Panama, April 16. About 300 “devils”, one of the oldest representations of Panama which dramatizes the “good” and “evil” of the Catholic religion, circled the colonial Casco Antiguo in the Panamanian capital this Sunday, dancing to the rhythm of the bells and drums.

Dressed in the colorful costume and its terrifying mask, the hundreds of demons danced through the main streets of Panama City’s Casco Viejo, declared a World Heritage Site by the United Nations Educational, Scientific and Cultural Organization ( Unesco) in 1997, while “frightening” those present, as part of the II Devils Festival.

“They (the demons) are a way our folklore has diversified,” Alexander Alarcón, one of the festival’s organizers, told EFE.

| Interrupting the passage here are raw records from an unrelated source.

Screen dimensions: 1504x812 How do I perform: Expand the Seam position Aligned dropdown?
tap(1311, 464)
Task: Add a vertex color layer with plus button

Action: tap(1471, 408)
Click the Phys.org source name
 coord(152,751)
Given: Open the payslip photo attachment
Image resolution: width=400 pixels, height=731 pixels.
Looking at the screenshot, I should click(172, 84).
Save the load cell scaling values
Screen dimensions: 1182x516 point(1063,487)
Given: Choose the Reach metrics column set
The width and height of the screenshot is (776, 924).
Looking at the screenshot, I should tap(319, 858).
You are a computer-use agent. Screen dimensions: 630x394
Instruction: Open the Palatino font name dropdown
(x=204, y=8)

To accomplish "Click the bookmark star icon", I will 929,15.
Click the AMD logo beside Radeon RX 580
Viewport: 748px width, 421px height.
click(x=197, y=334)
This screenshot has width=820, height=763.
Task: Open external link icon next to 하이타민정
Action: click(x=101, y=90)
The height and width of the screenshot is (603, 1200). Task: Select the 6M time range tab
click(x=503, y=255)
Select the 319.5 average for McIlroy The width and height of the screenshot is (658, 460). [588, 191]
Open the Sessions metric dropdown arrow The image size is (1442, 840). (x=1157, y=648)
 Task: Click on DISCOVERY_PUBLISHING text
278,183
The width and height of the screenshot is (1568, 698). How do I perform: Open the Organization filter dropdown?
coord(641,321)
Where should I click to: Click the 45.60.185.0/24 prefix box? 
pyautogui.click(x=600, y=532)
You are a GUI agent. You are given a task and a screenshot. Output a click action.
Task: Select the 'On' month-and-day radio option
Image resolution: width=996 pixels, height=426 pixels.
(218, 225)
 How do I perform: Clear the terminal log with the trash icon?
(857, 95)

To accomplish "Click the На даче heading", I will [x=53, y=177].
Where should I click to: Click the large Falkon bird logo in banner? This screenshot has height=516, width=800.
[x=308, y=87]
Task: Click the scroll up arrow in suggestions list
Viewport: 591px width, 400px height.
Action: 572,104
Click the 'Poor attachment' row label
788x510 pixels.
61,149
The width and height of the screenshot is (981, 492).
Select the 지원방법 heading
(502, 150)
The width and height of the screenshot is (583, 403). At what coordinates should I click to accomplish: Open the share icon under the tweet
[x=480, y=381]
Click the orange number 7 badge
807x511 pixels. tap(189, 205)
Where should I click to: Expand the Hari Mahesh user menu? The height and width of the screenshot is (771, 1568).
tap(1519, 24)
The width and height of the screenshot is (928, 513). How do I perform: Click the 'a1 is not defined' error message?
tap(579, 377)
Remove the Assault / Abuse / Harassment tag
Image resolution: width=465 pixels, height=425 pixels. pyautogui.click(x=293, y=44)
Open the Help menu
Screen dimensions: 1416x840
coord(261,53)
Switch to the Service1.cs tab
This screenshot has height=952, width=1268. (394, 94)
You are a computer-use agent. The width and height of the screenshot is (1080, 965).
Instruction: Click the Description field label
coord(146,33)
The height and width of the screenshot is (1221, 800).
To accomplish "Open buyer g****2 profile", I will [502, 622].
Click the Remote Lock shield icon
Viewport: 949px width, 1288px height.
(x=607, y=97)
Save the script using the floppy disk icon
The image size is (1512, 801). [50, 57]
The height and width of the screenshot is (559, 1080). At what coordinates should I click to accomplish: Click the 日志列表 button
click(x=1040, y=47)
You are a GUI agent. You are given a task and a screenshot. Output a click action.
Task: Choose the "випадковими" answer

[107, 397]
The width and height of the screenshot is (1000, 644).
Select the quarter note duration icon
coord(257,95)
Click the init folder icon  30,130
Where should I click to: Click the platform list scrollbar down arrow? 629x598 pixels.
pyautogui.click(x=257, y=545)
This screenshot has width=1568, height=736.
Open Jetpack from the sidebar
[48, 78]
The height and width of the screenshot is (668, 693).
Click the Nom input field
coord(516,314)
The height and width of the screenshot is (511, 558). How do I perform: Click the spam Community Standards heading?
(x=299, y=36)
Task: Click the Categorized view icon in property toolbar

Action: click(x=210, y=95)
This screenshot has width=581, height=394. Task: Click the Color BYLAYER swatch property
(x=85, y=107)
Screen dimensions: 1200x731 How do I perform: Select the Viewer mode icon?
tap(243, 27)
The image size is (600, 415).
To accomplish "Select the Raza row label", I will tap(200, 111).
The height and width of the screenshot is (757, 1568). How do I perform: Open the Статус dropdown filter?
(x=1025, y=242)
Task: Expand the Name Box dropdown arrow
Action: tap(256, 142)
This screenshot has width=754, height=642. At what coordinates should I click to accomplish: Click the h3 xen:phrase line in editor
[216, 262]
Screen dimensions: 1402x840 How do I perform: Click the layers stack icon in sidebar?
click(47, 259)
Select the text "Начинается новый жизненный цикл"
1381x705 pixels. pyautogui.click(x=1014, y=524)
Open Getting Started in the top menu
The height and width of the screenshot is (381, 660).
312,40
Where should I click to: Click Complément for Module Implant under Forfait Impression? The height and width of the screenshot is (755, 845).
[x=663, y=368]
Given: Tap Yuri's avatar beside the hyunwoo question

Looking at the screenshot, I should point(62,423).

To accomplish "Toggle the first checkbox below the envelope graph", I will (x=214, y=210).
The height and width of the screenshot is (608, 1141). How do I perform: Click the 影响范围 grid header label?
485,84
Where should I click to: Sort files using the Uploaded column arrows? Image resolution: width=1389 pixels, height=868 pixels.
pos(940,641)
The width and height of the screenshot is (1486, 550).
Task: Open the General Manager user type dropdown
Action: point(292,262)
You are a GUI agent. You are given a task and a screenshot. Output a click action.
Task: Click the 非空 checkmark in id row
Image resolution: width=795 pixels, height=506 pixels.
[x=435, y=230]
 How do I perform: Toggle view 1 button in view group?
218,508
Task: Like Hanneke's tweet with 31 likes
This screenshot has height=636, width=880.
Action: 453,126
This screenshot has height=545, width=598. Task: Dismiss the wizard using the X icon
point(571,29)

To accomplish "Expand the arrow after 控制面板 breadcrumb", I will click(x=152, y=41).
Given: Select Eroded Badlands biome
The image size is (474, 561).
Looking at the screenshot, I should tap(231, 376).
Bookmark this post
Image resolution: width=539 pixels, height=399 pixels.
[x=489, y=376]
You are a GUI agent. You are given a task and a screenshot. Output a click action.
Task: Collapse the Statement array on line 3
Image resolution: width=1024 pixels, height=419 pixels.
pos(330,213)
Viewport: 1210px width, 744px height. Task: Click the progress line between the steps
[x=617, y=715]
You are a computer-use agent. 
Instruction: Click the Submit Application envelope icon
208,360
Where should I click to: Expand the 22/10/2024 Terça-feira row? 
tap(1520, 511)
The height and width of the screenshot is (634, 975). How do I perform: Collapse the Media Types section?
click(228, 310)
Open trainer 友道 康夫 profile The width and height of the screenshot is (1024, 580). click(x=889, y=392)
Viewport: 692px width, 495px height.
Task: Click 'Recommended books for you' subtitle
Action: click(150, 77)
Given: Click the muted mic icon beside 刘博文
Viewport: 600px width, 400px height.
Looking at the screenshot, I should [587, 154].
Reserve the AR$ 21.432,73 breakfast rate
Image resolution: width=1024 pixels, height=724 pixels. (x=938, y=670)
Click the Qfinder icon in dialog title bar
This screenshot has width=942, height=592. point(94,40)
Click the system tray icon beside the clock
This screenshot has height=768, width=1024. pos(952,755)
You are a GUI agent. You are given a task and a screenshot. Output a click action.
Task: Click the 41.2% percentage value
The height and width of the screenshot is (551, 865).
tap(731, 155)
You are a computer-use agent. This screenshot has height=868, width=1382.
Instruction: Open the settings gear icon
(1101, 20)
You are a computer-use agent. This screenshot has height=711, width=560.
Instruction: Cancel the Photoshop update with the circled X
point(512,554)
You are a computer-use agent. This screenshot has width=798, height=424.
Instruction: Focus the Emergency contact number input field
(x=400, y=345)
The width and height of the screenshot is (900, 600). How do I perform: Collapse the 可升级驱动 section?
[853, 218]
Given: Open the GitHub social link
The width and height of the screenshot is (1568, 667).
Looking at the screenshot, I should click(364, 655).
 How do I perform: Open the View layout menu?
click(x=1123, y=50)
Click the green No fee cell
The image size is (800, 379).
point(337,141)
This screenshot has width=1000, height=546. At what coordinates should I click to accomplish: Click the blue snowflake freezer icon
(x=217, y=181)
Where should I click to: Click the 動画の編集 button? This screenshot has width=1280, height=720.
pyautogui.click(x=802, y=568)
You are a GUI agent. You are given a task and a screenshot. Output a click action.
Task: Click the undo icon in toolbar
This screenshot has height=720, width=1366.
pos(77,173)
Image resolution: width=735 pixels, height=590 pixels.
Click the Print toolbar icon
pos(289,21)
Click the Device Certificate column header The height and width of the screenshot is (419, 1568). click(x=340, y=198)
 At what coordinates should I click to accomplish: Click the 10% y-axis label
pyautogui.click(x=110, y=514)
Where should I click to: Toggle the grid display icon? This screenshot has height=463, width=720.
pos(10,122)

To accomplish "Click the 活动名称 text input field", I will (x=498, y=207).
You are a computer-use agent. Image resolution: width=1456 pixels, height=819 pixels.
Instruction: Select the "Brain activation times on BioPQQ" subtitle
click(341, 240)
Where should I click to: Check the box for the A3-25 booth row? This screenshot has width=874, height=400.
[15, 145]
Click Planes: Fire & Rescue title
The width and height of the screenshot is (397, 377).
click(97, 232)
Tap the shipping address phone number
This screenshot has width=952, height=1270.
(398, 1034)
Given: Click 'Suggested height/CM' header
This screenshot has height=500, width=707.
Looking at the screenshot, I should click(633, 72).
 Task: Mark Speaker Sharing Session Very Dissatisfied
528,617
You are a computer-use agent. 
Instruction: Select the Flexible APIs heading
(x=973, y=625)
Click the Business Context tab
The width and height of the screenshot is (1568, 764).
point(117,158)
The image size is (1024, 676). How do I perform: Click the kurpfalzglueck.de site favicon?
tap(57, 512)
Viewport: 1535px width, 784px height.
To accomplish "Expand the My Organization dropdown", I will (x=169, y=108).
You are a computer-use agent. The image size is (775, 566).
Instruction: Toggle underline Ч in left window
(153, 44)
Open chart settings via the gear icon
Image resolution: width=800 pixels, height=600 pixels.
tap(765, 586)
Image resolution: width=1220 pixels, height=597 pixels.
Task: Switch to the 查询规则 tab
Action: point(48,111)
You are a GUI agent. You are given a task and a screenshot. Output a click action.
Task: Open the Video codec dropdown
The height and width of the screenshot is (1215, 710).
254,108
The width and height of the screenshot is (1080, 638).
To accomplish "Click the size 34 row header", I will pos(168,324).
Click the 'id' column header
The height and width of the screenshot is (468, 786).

Alarcón explained that there are different types of demons depending on the region of Panama and “each one has a different dance, music and reason for being, but everything was based on the evangelization of the culture”.

This Sunday, four types of demons danced: Diablo Congo or tun tun, Diablo Espejo, both from Colón (Caribbean and a region with a large population of African descent), Diablico Sucio from Villa de Los Santos (in the west of Panama and popularly associated with a great Spanish culture) and the Gran Diablo de la Chorrera (province contiguous to the Panamanian capital).

“I represent the Spanish oppressor, who repressed slaves in his time,” Adrián Escobar, 28, one of the dancers who symbolizes the devil tun tun, told EFE as he prepared before the start of the festival, organized by the Ministry of Culture. .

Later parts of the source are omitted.